By Simon Davies
Europe’s privacy and data protection regulators have launched a substantial attack on Google, mauling the advertising giant’s business practices. The letter, signed by almost all EU regulators, accuses Google of illegality and calls into question the viability of the company’s current operations within the European legal environment.
Historically, Google has tested the limits of EU data protection
EU data protection authorities had expressed concern that the new policy may breach several provisions of law. Article 29, acting on behalf of all EU regulators, then requested that CNIL investigate the matter.
This is a quite brutal communique that goes to the heart of Google’s operations and policies. It challenges some key elements of Google’s business model and it condemns not just the company’s practices, but also impugns its’ ethical compass.

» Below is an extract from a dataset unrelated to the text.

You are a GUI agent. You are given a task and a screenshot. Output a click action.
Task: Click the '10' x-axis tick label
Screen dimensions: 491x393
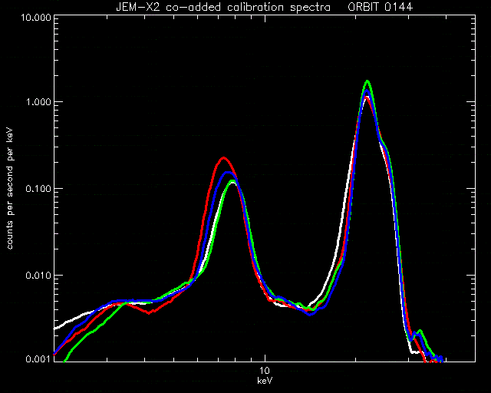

Google’s spin is that the letter is nowhere near as harsh as the company had expected – indeed it is little more than a set of recommendations and a couple of criticisms. Observers must understand, says the company, that the letter should be viewed in the context of a much more warm and cooperative relationship between Google, CNIL and Article 29 than existed at the beginning of the year when open criticism from CNIL was particularly harsh. Google asserts that nowhere in the letter was there even a suggestion that the company is acting unlawfully. Go on home folks; nothing to see here.
The reality is somewhat more dramatic. This is a quite brutal communique that goes to the heart of Google’s operations and policies. It challenges some key elements of Google’s business model and it condemns not just the company’s practices, but also impugns its’ ethical compass. And contrary to the company’s interpretation, the letter confirms that swathes of Google’s activities are fundamentally unlawful and that this illegality must stop. The annex (pdf) to the letter makes fascinating reading and clarifies the true position.
In some respects Google is fortunate that this latest action by regulators is a precedent and that the consequent language is passive. At a time of imminent change to the EU data protection framework both Article 29 and the individual regulators have expressed themselves with caution. However the underlying message remains clear and unequivocal: commit to reform or face widespread and effective legal action.
the underlying message remains clear and unequivocal: commit to reform or face widespread and effective legal action
Jacob Kohnstamm, the chairman of Article 29, went as far as to tell the New York Times “We are terribly sorry to the citizens of Europe that this has happened.”
Asked what regulators would do if Google did not accede to change, he said national regulators probably would take legal action to compel reform.
Any data protection specialist reading the Article 29 letter will immediately grasp its significance. Although the language is cast in classic compromise, its meaning is unambiguous.
For example, the text of the letter states:
“Combination of data, like any other processing of personal data, requires an appropriate legal ground and should not be incompatible with the purpose for which these data were collected. For some of the purposes related to the combination of data and which are further elaborated in the appendix, Google does not collect the unambiguous consent of the user, the protection of the individual’s fundamental rights and freedoms overrides Google’s legitimate interests to collect such a large database, and no contract justifies this large combination of data.”
the letter clearly opens the litigation terrain to national regulators
How can a company be confident that its interpretation of EU law trumps the collective view of every privacy regulator in Europe? Perhaps the statement can be brushed away as bravado, but the time for bravado may be over.
The reality is that the letter is an iron fist in a velvet glove. Although camouflaged with words such as “challenge” and “request” the letter clearly opens the litigation terrain to national regulators who will be doing more than “requesting”. Article 29 has created an evidence-based foundation for all regulators to commence legal proceedings.
The Article 29 findings present a challenge to all companies operating online, but they present particular challenges to Google, which appears to be running headlong against the iceberg. How – or if – the company creates technical, business and legal solutions will become one of the more interesting chapters of Internet history. Equally, the response of Europe’s regulators will become a fascinating chapter in the EU’s legal history.